TEXT SECTION:
──────────────────────────────

Sunday, 20 February 2011

Fabric boxes




Fabric boxes look great and can be used to hold a multitude of things.  I originally wrote this tutorial for Making Gifts magazine but thought I would share it here also.

These buckets make great storage solutions. You can use them to store smellies in the bathroom, socks and pants in the bedroom, crafts supplies in your studio or just put them on your shelves to pretty it up!.

The buckets are reversible, can be used with edge rolled up or down, depending on your mood and they can be stacked when not in use.





Choosing your fabric: You will need to choose a fabric that is at least as sturdy as cotton, or thicker for both the inner and outer fabric for the buckets. I have previously used cottons, thin upholstery fabrics, vintage tea towels and even hessian.

──────────────────────────────

WHAT YOU NEED TO DO:
1: Copy the entries word for word, starting with the line containing "Where should I" and going on through the end of the entries. Leave the pictures out.
2: Pick up the fabric boxes tutorial where it stops and keep writing.

EXTRACTED DATA:
──────────────────────────────

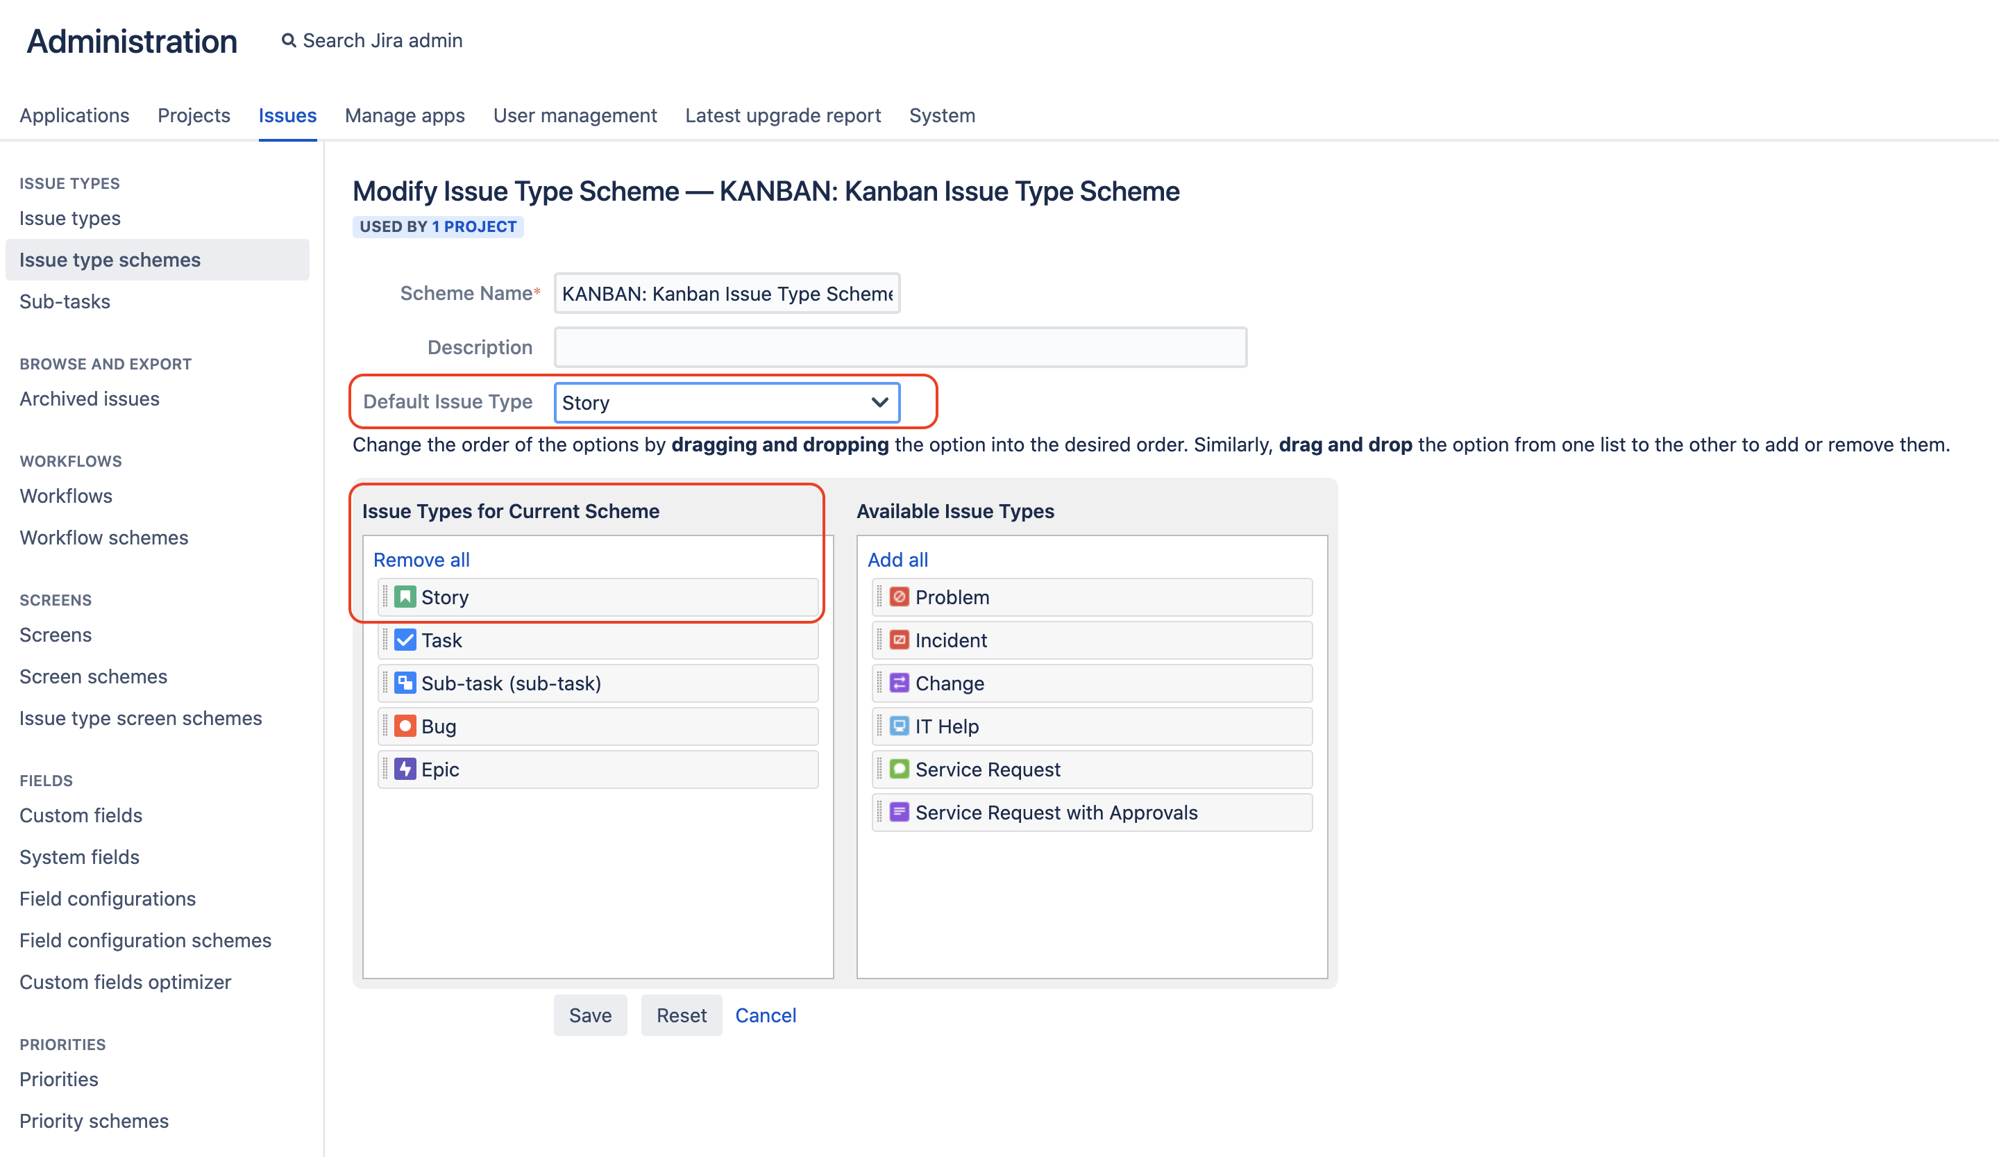The image size is (1999, 1157).
Task: Click the IT Help monitor icon
Action: (899, 725)
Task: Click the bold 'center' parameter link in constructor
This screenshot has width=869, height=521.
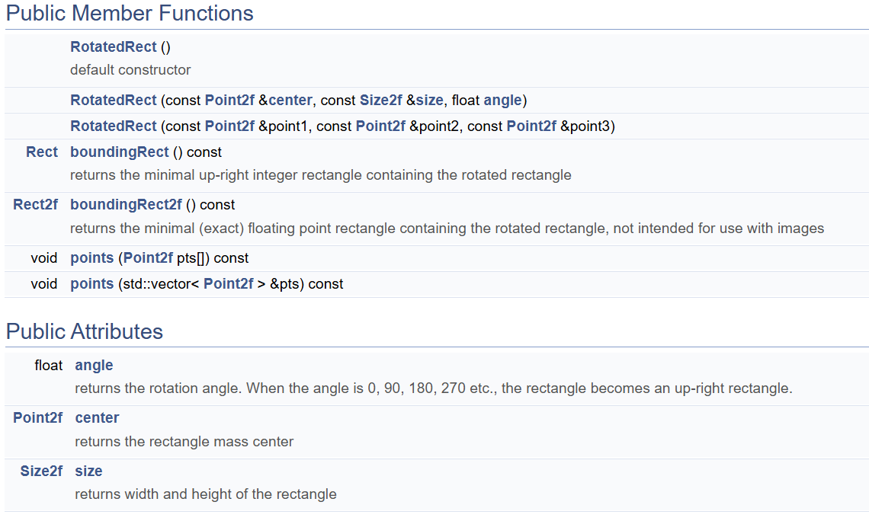Action: pyautogui.click(x=290, y=100)
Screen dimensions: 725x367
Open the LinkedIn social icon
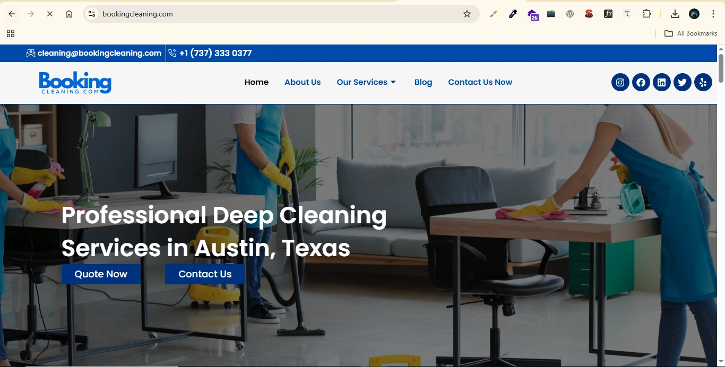[661, 82]
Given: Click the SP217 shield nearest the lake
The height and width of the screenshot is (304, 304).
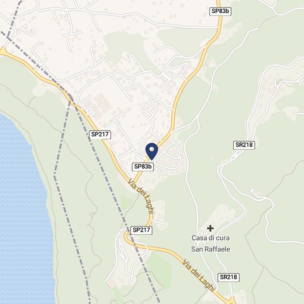Looking at the screenshot, I should tap(100, 134).
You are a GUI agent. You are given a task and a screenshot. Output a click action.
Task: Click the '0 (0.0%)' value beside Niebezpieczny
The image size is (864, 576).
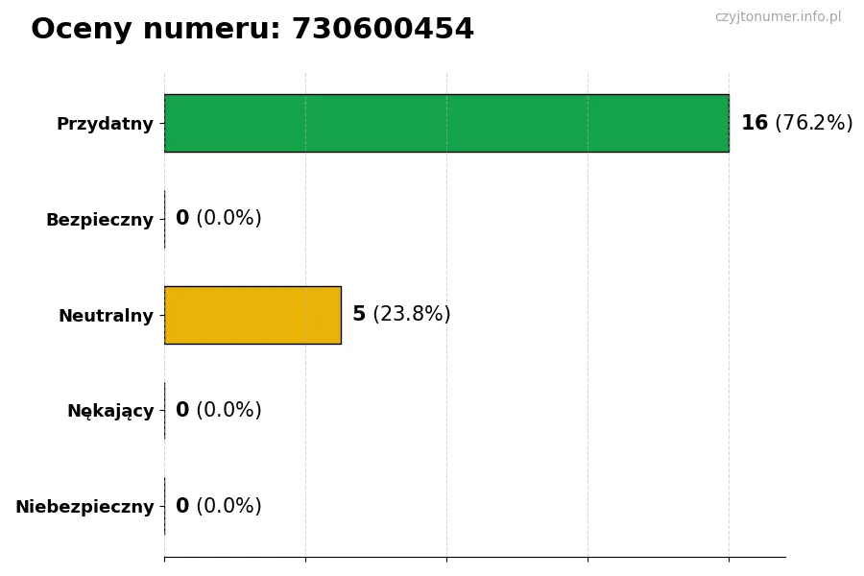(218, 506)
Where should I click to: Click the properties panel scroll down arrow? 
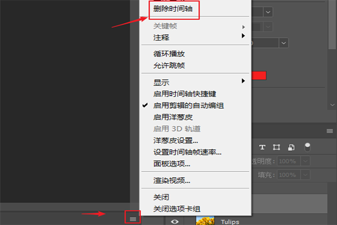click(x=332, y=105)
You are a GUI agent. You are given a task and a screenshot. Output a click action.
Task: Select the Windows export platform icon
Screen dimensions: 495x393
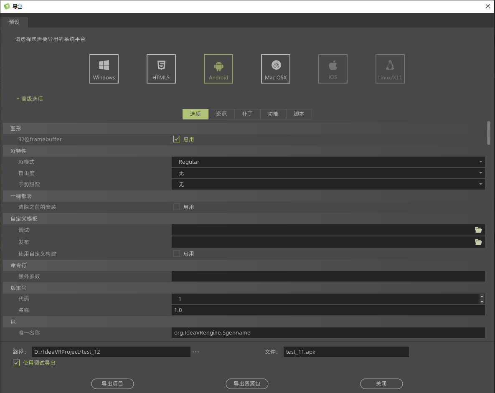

──────────────────────────────

RESULTS OF THE TASKS:
1:
Where should I click to: Click the properties panel scroll down arrow? 
click(x=332, y=105)
You are a GUI agent. You are given a task and a screenshot. Output a click action.
Task: Select the Windows export platform icon
Screen dimensions: 495x393

2:
You can use a different cloth for the inside and outside of your bucket, which gives a nice feature when you roll over the top edge, or you can use the same fabric for both inside and out.

If you are using cotton, or a similarly thin cloth both inside and out, you will need to also buy some iron-on interfacing to stiffen your cloth.

Materials:

one and a half mtrs of cloth for outer, one and a half mtrs cloth for lining, iron-on interfacing (if your other fabrics are thin), ruler, fabric chalk or fabric pen, scissors, sewing machine or needle and thread, iron, thread

To make a trio of fabric buckets like this you will first need to make a pattern for the big bucket. All you need to do for this is to measure out a 30cm square.


Lay your outer fabric out on a large flat surface, pin the pattern to the cloth, pin it close to the edge and on the straight grain, so that you don't waste any cloth. Cut 5x30cm squares of cloth (seam allowance has been added so you don't need to add any when cutting). (PIC: cut fabric squares.

4 of the squares will be the sides of your bucket and 1 of the squares will be the bottom of your bucket.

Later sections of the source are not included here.